DIRECTIONS FOR THIS TASK
Print the lines below without any alteration.

------------------------------------------------------------

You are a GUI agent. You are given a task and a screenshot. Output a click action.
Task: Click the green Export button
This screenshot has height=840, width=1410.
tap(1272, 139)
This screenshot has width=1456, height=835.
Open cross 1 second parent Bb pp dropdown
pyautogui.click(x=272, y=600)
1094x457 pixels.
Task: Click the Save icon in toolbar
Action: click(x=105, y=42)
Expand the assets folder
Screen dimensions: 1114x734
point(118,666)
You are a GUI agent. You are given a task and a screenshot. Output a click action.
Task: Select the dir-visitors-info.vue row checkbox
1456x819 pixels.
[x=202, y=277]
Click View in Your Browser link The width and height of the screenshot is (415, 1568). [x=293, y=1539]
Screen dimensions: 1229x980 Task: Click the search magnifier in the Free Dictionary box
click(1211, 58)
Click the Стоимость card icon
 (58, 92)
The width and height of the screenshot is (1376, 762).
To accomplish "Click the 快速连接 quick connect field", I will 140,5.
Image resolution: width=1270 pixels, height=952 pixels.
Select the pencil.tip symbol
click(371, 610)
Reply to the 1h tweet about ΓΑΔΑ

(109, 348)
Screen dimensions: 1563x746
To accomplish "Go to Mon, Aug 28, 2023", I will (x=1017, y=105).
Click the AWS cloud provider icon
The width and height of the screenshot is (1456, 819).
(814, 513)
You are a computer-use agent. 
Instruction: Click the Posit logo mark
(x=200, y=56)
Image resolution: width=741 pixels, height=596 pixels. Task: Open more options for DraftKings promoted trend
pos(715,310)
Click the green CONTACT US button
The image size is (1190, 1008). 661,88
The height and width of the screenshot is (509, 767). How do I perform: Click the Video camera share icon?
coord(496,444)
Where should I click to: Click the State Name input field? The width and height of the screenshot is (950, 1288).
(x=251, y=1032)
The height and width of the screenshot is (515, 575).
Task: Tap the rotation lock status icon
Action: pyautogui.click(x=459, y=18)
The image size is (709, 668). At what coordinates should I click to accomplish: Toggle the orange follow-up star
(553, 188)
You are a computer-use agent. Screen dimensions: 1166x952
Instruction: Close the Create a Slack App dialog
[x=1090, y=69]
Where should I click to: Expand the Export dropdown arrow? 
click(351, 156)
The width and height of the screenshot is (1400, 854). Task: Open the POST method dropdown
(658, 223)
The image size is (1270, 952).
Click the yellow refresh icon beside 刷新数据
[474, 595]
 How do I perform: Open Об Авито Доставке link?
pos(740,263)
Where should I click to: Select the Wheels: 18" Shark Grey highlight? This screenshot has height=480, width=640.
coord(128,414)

------------------------------------------------------------

WRITTEN RESPONSE
You are a GUI agent. You are given a task and a screenshot. Output a click action.
Task: Click the green Export button
This screenshot has height=840, width=1410.
tap(1272, 139)
This screenshot has width=1456, height=835.
Open cross 1 second parent Bb pp dropdown
pyautogui.click(x=272, y=600)
1094x457 pixels.
Task: Click the Save icon in toolbar
Action: click(x=105, y=42)
Expand the assets folder
Screen dimensions: 1114x734
point(118,666)
You are a GUI agent. You are given a task and a screenshot. Output a click action.
Task: Select the dir-visitors-info.vue row checkbox
1456x819 pixels.
[x=202, y=277]
Click View in Your Browser link The width and height of the screenshot is (415, 1568). [x=293, y=1539]
Screen dimensions: 1229x980 Task: Click the search magnifier in the Free Dictionary box
click(1211, 58)
Click the Стоимость card icon
 (58, 92)
The width and height of the screenshot is (1376, 762).
To accomplish "Click the 快速连接 quick connect field", I will 140,5.
Image resolution: width=1270 pixels, height=952 pixels.
Select the pencil.tip symbol
click(371, 610)
Reply to the 1h tweet about ΓΑΔΑ

(109, 348)
Screen dimensions: 1563x746
To accomplish "Go to Mon, Aug 28, 2023", I will (x=1017, y=105).
Click the AWS cloud provider icon
The width and height of the screenshot is (1456, 819).
(814, 513)
You are a computer-use agent. 
Instruction: Click the Posit logo mark
(x=200, y=56)
Image resolution: width=741 pixels, height=596 pixels. Task: Open more options for DraftKings promoted trend
pos(715,310)
Click the green CONTACT US button
The image size is (1190, 1008). 661,88
The height and width of the screenshot is (509, 767). How do I perform: Click the Video camera share icon?
coord(496,444)
Where should I click to: Click the State Name input field? The width and height of the screenshot is (950, 1288).
(x=251, y=1032)
The height and width of the screenshot is (515, 575).
Task: Tap the rotation lock status icon
Action: pyautogui.click(x=459, y=18)
The image size is (709, 668). At what coordinates should I click to accomplish: Toggle the orange follow-up star
(553, 188)
You are a computer-use agent. Screen dimensions: 1166x952
Instruction: Close the Create a Slack App dialog
[x=1090, y=69]
Where should I click to: Expand the Export dropdown arrow? 
click(351, 156)
The width and height of the screenshot is (1400, 854). Task: Open the POST method dropdown
(658, 223)
The image size is (1270, 952).
Click the yellow refresh icon beside 刷新数据
[474, 595]
 How do I perform: Open Об Авито Доставке link?
pos(740,263)
Where should I click to: Select the Wheels: 18" Shark Grey highlight? This screenshot has height=480, width=640.
coord(128,414)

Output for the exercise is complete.